*PROBLEMS AND TASKS:*
1 > Answer these questions from the Phoolan Prasad text.
(a) In what year was he awarded the Shanti Swarup Bhatnagar Prize for Science and Technology?
(b) In which village was he born?
(c) From which institution did he receive his Ph.D.?
2 > Reproduce the passage of the Phoolan Prasad text between "Phoolan Prasad (born" and "class 8 there.", inclusive, substituting "scientist" for "mathematician".

*SOURCE TEXT:*
<<<<

Indian mathematician (born 1944)

Phoolan Prasad (born 1 January 1944) is an Indian mathematician who specialised in Partial differential equations, fluid mechanics. He was awarded in 1983 the Shanti Swarup Bhatnagar Prize for Science and Technology, the highest science award in India, in the mathematical sciences category. He is Fellow of all Indian Science Academies: The National Academy of Sciences, India (NASI), Indian Academy of Sciences (IAS) and Indian National Science Academy (INSA).

==Early life and education==
Phoolan Prasad was born in a village Khejuri, District Ballia, UP and educated up to class 8 there.

Then he studied in Nalhati HP High School, Krishnath College Berhampore, received his B.Sc. from the Presidency College, Calcutta University and M.Sc. from Rajabazar Science College campus of Calcutta University followed by a Ph.D. from Indian Institute of Science (IISc), Bangalore in 1968.

>>>>

*SUPPLIED ENTRIES:*
<<<<

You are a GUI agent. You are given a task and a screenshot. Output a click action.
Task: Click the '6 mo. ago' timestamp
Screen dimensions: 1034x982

>>>>
<<<<

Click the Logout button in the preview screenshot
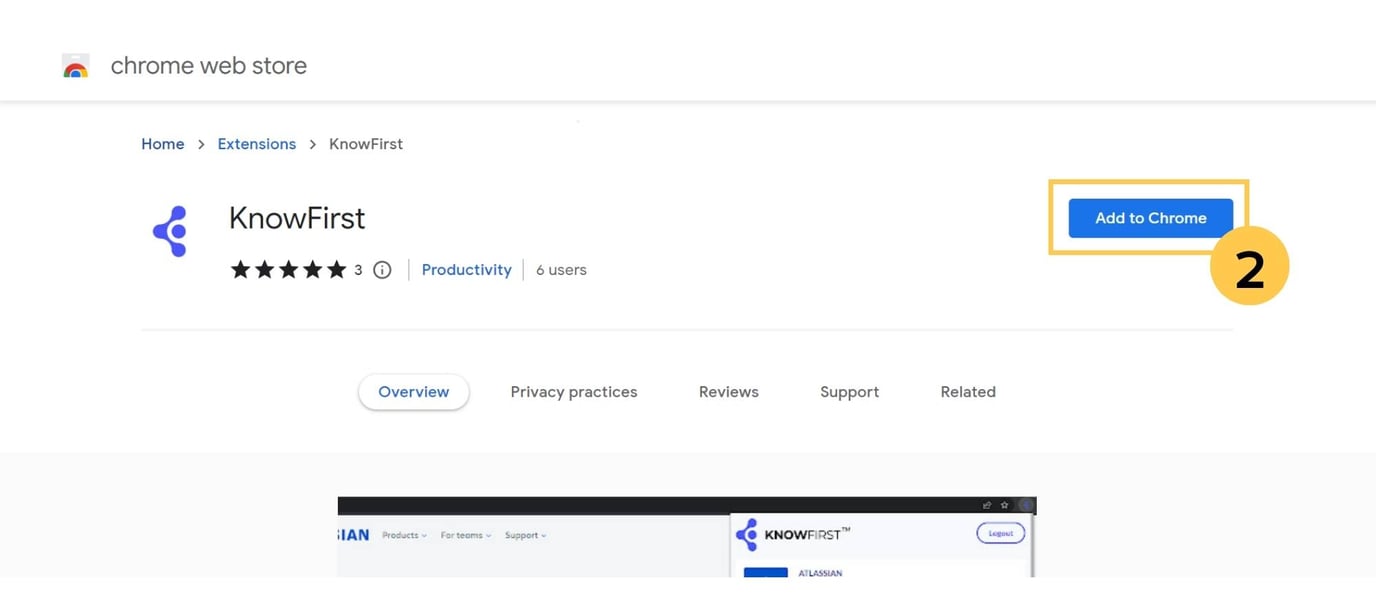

>>>>

*EXPECTED RESULTS:*
1 >
(a) 1983
(b) Khejuri, District Ballia, UP
(c) Indian Institute of Science (IISc), Bangalore

2 >
Phoolan Prasad (born 1 January 1944) is an Indian scientist who specialised in Partial differential equations, fluid mechanics. He was awarded in 1983 the Shanti Swarup Bhatnagar Prize for Science and Technology, the highest science award in India, in the mathematical sciences category. He is Fellow of all Indian Science Academies: The National Academy of Sciences, India (NASI), Indian Academy of Sciences (IAS) and Indian National Science Academy (INSA).

==Early life and education==
Phoolan Prasad was born in a village Khejuri, District Ballia, UP and educated up to class 8 there.